Any ETA for this PR to land ? This is a very exciting development. Really looking to try it out when it lands.

[tchaton]

Hey @sjperkins,

Could you share a snippet of the Python API ?

[sjperkins]

Any ETA for this PR to land ? This is a very exciting development. Really looking to try it out when it lands.

Hi @tchaton. I'm not developing this full time, so I can't estimate an ETA here.

Could you share a snippet of the Python API ?

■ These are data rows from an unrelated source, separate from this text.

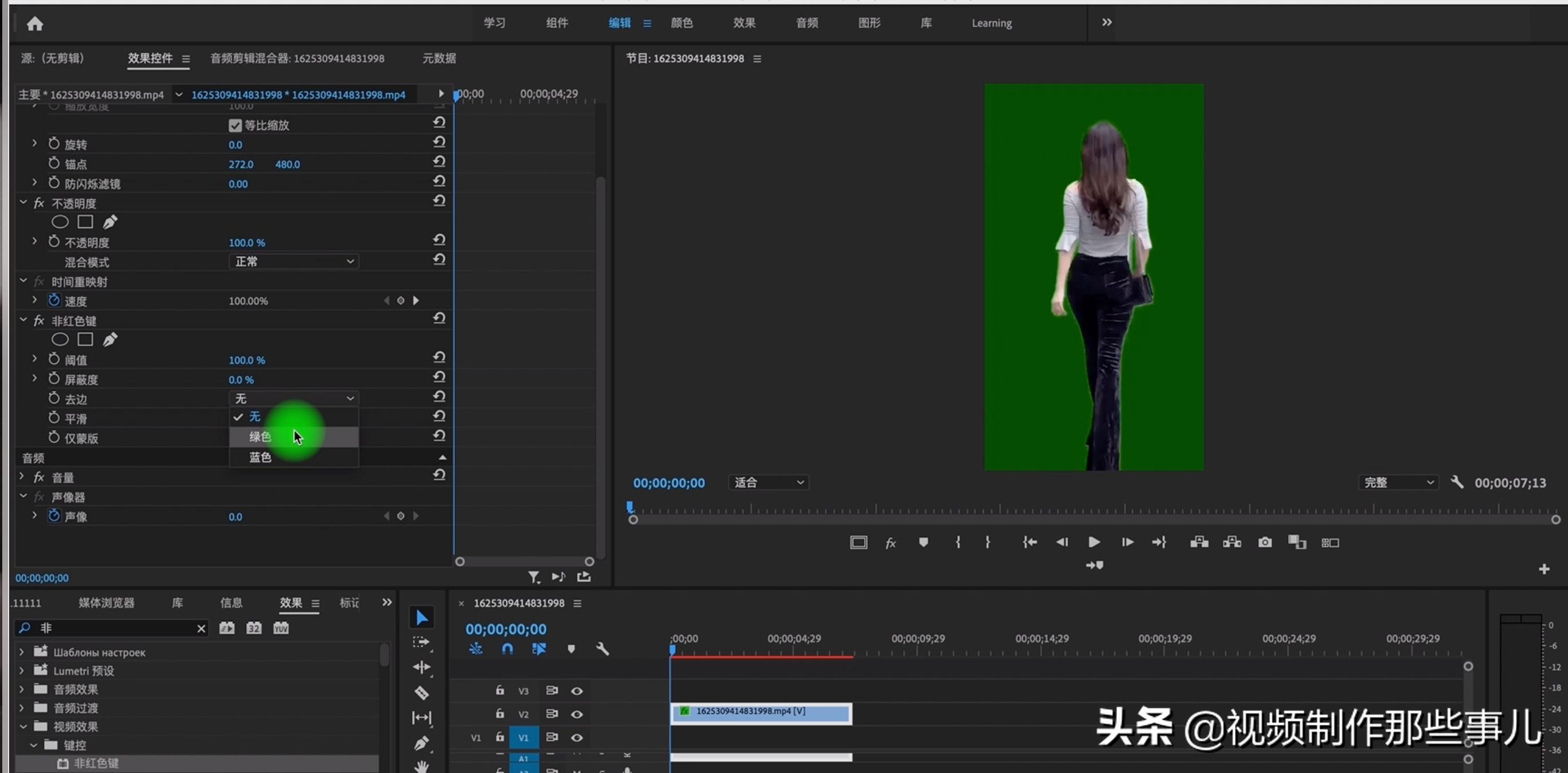Screen dimensions: 1568x773
Task: Hide the V2 track output eye icon
Action: point(576,714)
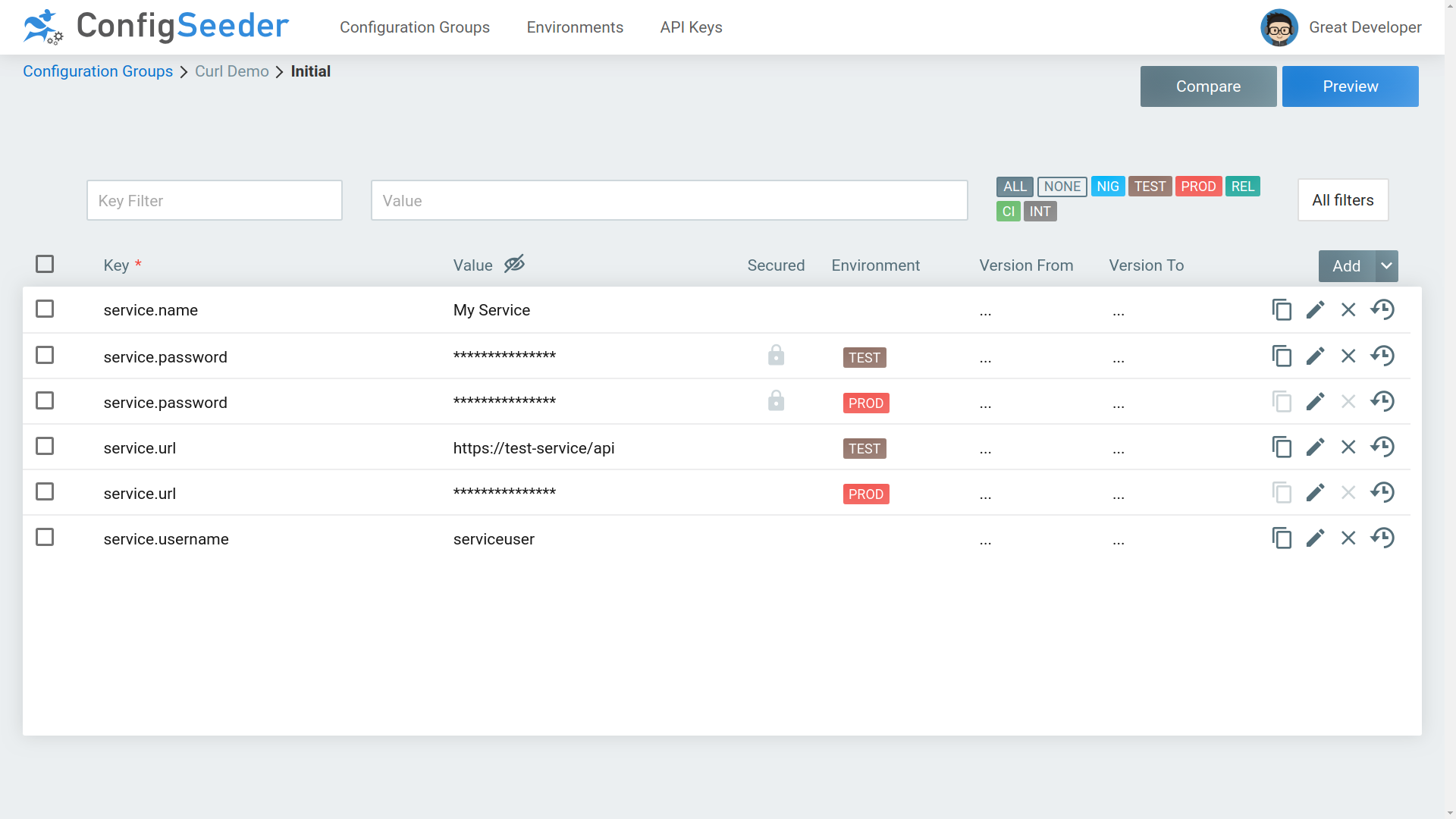Toggle value visibility eye icon

(x=514, y=264)
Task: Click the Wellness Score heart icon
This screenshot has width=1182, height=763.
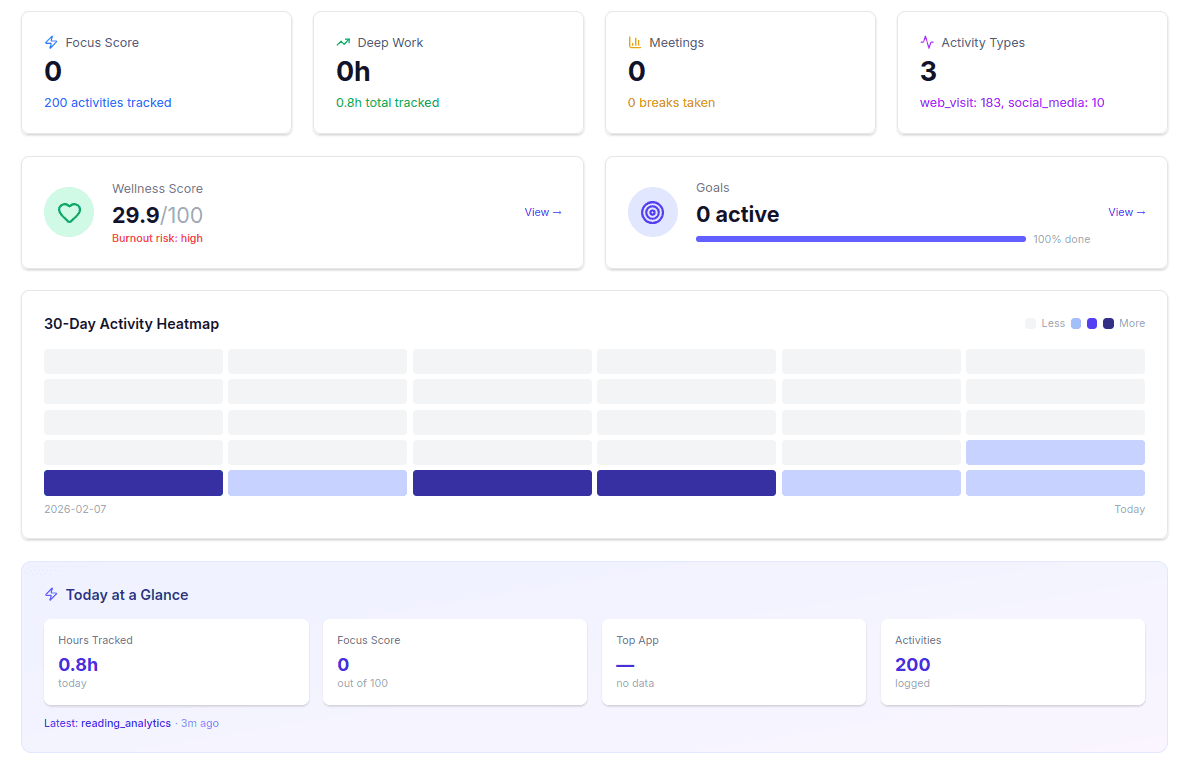Action: point(68,212)
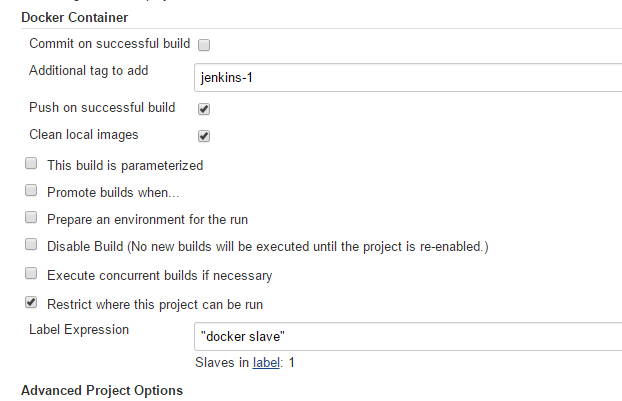
Task: Check the Execute concurrent builds if necessary box
Action: coord(31,273)
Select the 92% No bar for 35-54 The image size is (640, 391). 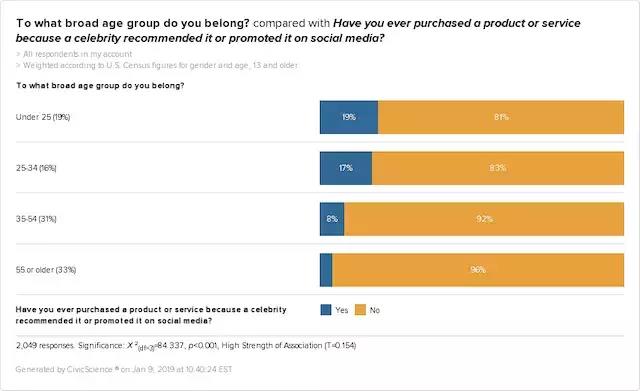(x=484, y=219)
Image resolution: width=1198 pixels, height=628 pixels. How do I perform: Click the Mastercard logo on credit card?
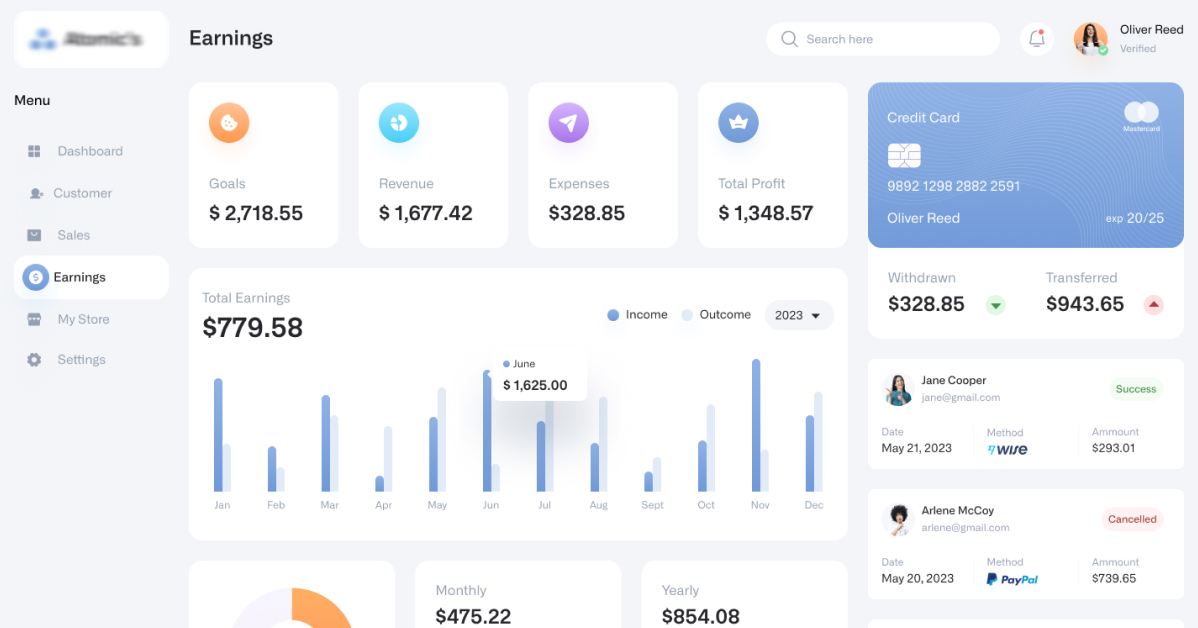point(1141,113)
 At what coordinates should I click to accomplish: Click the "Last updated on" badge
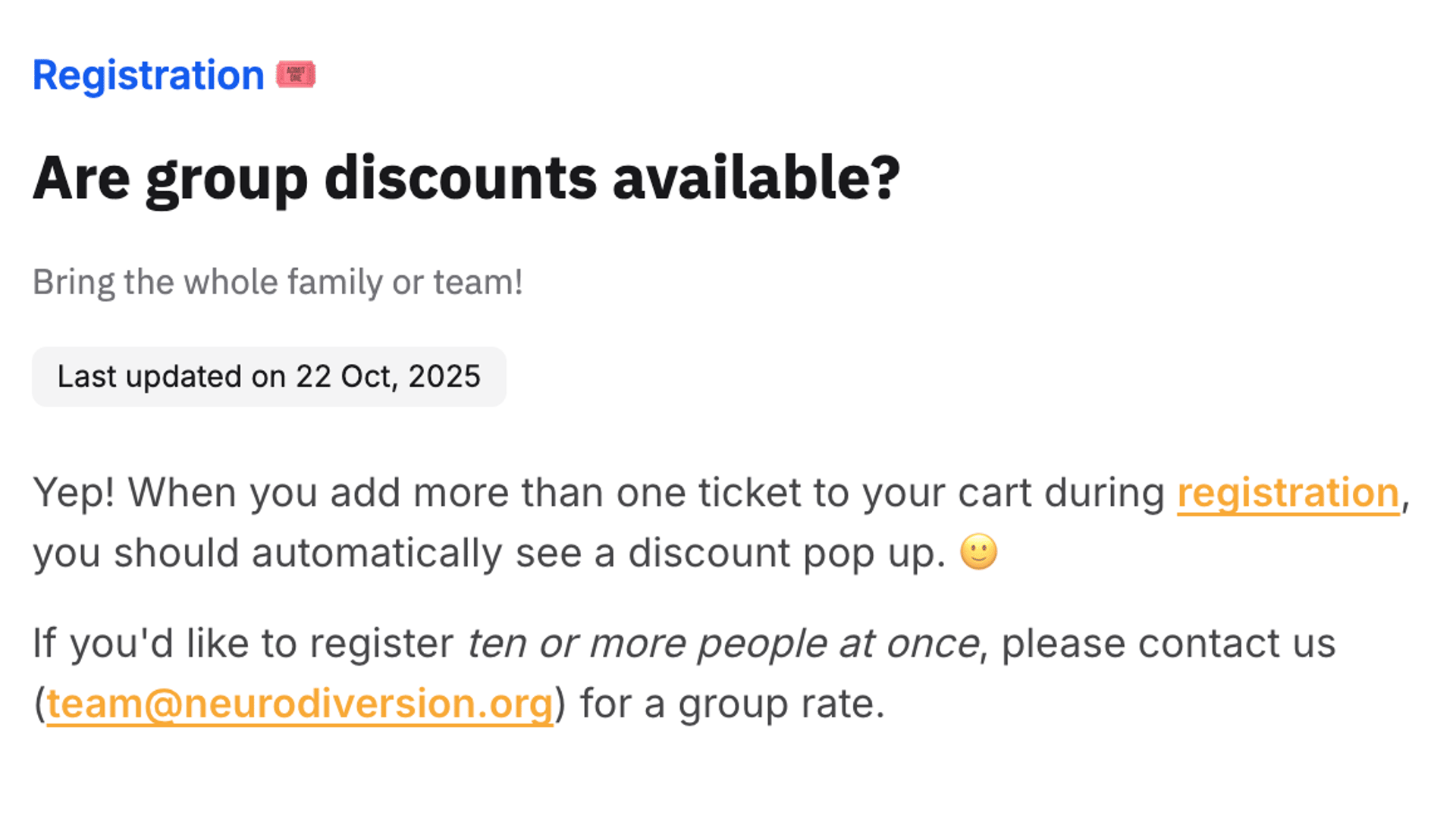point(268,377)
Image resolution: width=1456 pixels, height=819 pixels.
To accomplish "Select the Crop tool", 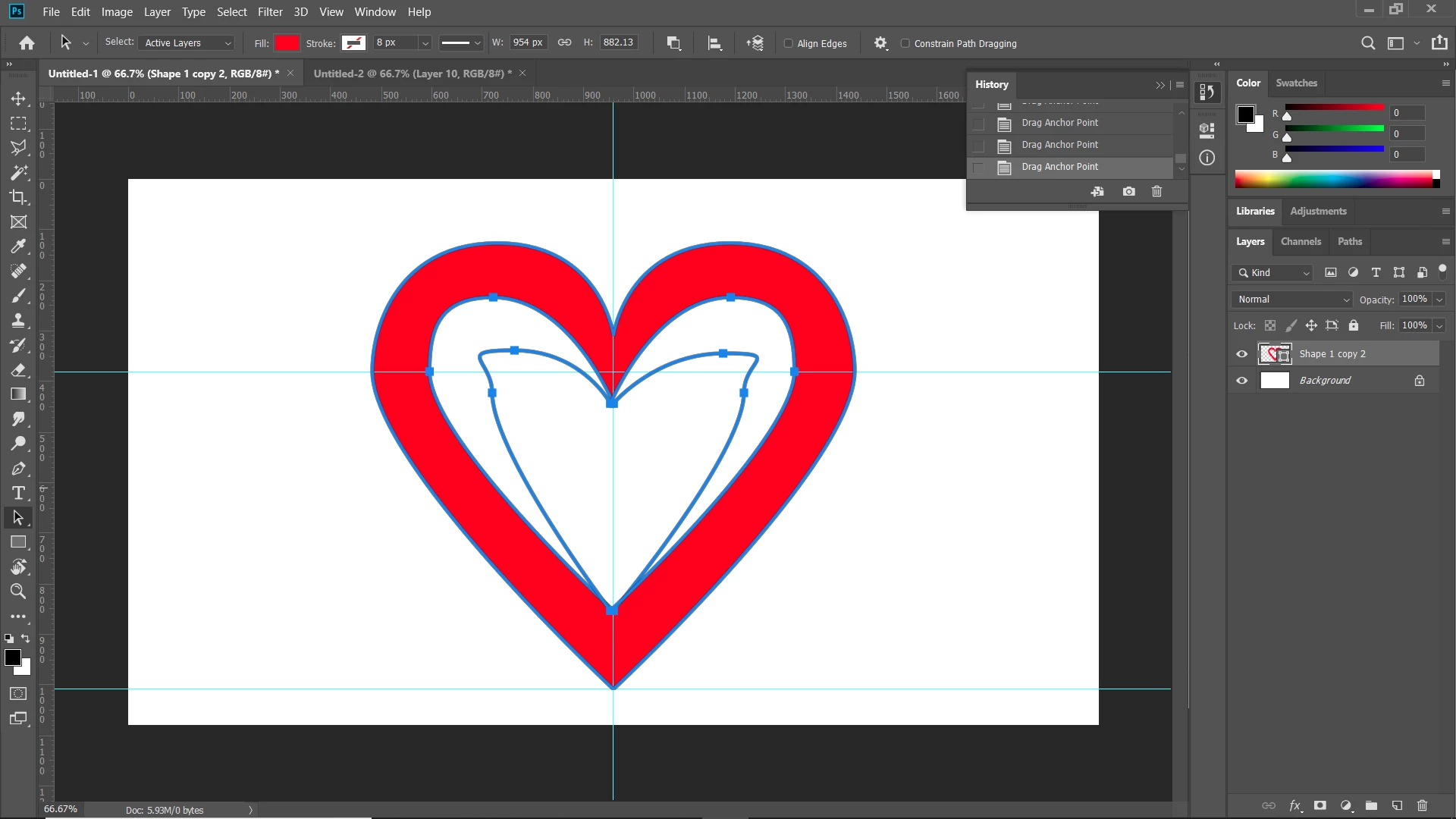I will coord(18,197).
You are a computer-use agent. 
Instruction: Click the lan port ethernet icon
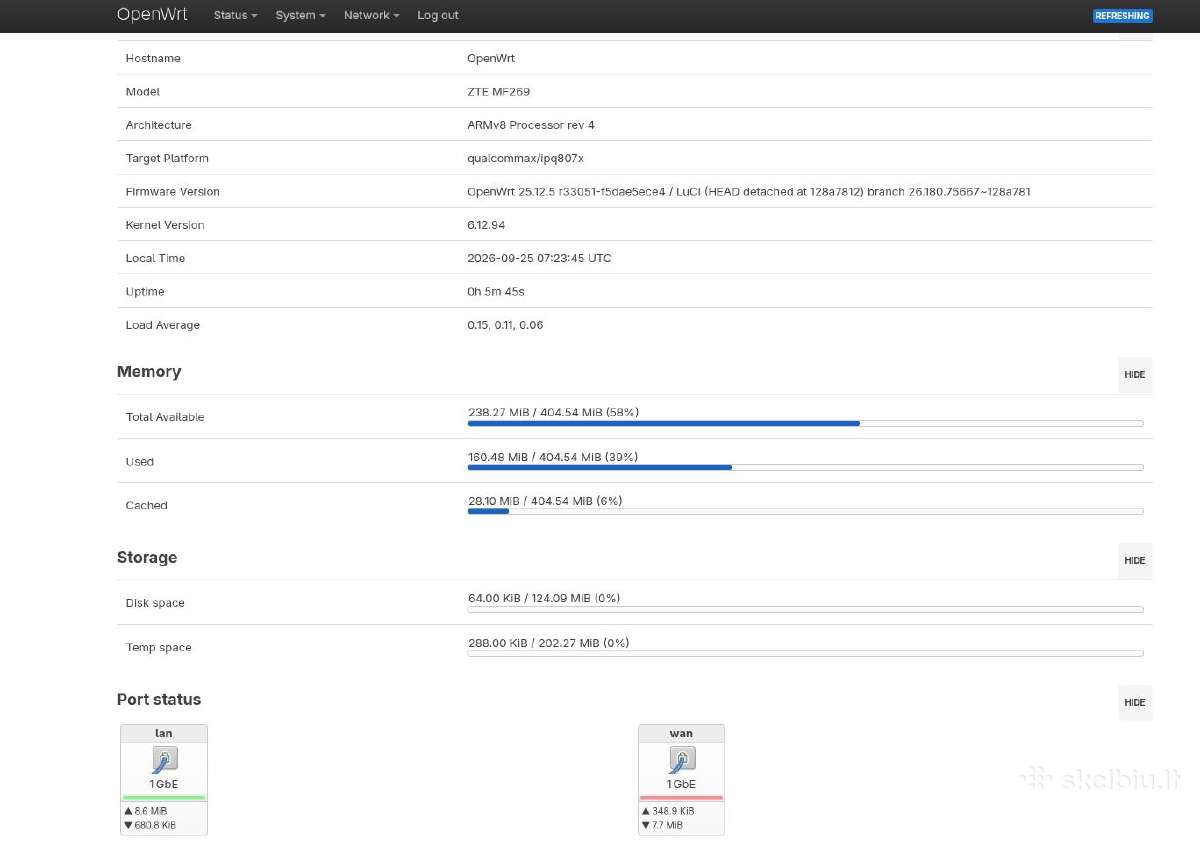pos(164,761)
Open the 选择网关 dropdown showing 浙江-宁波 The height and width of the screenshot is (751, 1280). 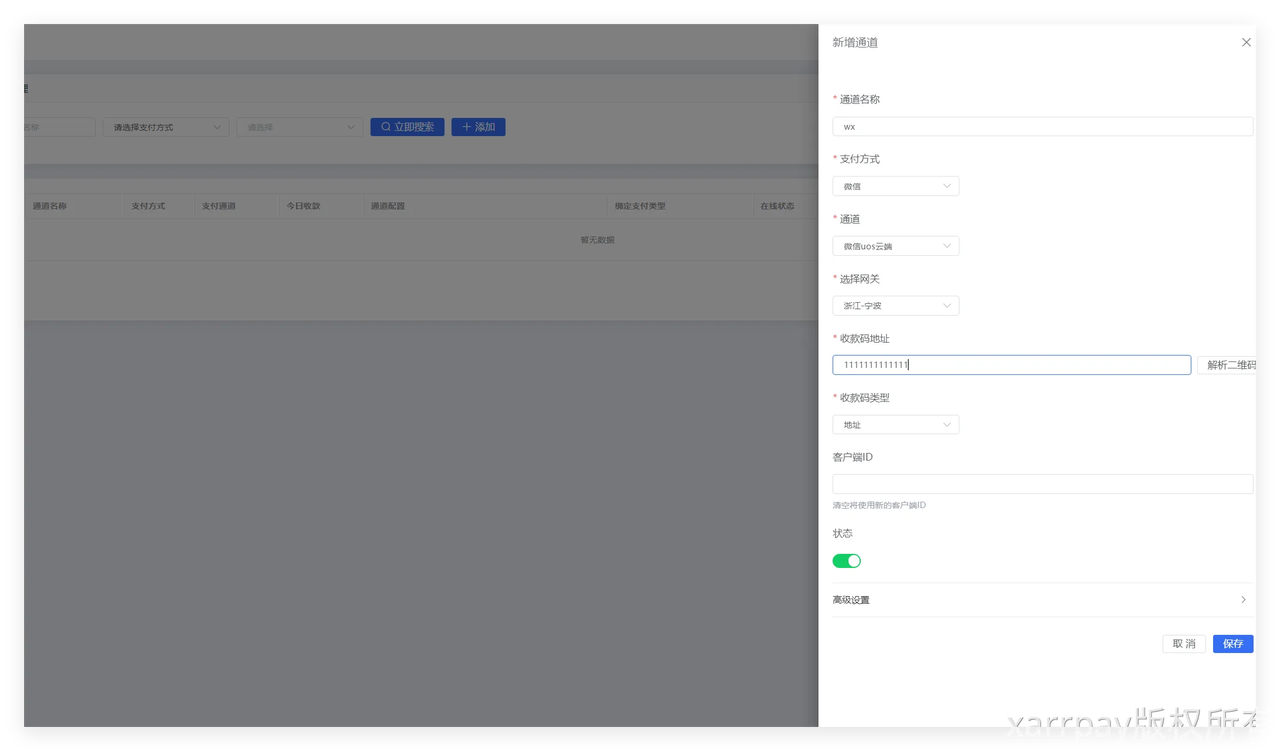pos(895,306)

I haven't touched any Python code yet, but I'd imagine the Python interface would be very similar to the GCS key-value driver https://google.github.io/tensorstore/kvstore/gcs/index.html

[sjperkins]

A localstack fixture has been added.

1. Added a host variable to the S3 json spec as localstack expects <bucket>.s3.<region>.localstack.localhost.com style hosts in the HTTP Requests. This could probably do with some more thought in the context of minio/ceph for e.g. so might need to change this.
2. This test in the basic test suite fails on localstack, but not on S3. Haven't had time to dig into this. Might be easily fixable in localstack itself.
3. No localstack install on github actions yet.
4. Added requester payer header if set in the spec.

[sjperkins]

@laramiel I adapted this from the gcs test bench, but didn't have enough time to understand and investigate how bazel linked (and installed?) the test bench utility. Might this be possible with localstack?

[jbms]

Yes, see here:
https://github.com/google/tensorstore/tree/master/third_party/pypa

Add to test_requirements.txt then run generate_workspace.py

[laramiel]

I'd probably name this s3_localstack_test, then add to the BUILD file tags = ["manual"] so it's not triggered on every bazel test ... invocation.

[laramiel]

... also, split the tests which don't require a running localstack into a separate test.

[laramiel]

Saving the env vars shouldn't be necessary, since they are process scoped and should not leak past test execution.

[laramiel]

The endpoint should be a flag. Otherwise, if localstack were spawned from the test itself, then ideally there would be a --port argument that you could pass, and use tensorstore/internal/http/transport_test_utils.h PickUnusedPortOrDie().

[laramiel]

Is is possible to get the response in json format? If not, maybe we should use a small xml parser such as ... (looking around) ... tinyxml2? expat?

[laramiel]

Once we're using regexes, just write the full regex. something like:

static LazyRE2 kValidBucket = {
  "^(([a-z0-9][a-z0-9-]*[a-z0-9])|([a-z0-9]))"
  "(\.(([a-z0-9][a-z0-9-]*[a-z0-9])|([a-z0-9])))*$"
};

static LazyRE2 kOldValidBucket = {
  "^(([a-zA-Z0-9][a-zA-Z0-9_-]*[a-zA-Z0-9])|([a-zA-Z0-9]))"
  "(\.(([a-zA-Z0-9][a-zA-Z0-9_-]*[a-zA-Z0-9])|([a-zA-Z0-9])))*$"
};

if (!RE2::FullMatch(bucket, *kOldValidBucket)) {
  return BucketNameType::kInvalid;
}
if (bucket.size() <= 63 && RE2::FullMatch(bucket, *kValidBucket)) {
  return  BucketNameType::kStandard;
}
return : BucketNameType::kOldUsEast;

[laramiel]

I'm preparing to submit most of this in the next day or so, with some minor changes.

[sjperkins]

I'm preparing to submit most of this in the next day or so, with some minor changes.

I think this makes sense -- The PR contains core S3 functionality and further additions can be split into smaller PR's which will be easier to review.